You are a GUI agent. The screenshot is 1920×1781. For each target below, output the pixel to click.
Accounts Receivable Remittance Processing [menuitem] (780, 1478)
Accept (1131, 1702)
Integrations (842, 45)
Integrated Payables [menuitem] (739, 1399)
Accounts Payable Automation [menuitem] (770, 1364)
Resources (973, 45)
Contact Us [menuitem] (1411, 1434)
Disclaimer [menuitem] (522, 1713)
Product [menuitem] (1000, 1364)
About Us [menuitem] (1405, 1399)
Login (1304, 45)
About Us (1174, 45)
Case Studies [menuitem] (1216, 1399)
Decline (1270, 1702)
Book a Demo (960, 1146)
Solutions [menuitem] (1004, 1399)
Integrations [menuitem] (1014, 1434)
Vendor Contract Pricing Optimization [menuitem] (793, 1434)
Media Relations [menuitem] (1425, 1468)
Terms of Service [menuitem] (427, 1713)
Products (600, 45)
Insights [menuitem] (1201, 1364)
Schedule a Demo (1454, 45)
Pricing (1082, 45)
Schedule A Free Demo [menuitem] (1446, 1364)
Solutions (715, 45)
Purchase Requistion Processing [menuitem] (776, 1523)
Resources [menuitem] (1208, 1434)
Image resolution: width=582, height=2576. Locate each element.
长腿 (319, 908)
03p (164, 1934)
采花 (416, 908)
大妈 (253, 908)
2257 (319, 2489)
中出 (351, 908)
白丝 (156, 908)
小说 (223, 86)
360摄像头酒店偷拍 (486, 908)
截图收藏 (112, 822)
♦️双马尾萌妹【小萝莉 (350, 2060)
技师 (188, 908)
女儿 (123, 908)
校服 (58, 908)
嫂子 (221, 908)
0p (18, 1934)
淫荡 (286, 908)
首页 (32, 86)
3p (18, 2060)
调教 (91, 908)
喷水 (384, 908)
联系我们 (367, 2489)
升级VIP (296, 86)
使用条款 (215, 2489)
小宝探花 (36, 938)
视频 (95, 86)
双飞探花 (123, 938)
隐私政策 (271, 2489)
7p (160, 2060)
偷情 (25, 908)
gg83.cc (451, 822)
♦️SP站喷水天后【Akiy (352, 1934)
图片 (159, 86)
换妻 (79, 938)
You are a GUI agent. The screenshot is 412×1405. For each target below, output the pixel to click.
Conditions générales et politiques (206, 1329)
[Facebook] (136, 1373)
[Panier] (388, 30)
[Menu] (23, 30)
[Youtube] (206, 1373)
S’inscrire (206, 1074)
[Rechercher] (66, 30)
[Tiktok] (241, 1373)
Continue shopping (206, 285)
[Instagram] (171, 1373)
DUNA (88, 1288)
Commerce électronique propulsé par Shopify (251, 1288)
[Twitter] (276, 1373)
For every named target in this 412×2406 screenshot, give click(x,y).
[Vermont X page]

==============================

● Requirement
Find the line with "DUNA (88, 1288)" in the listing above, then write out that line and each remaining line exactly, with no other text.

● Written solution
DUNA (88, 1288)
Commerce électronique propulsé par Shopify (251, 1288)
[Twitter] (276, 1373)
For every named target in this 412×2406 screenshot, give click(x,y).
[Vermont X page]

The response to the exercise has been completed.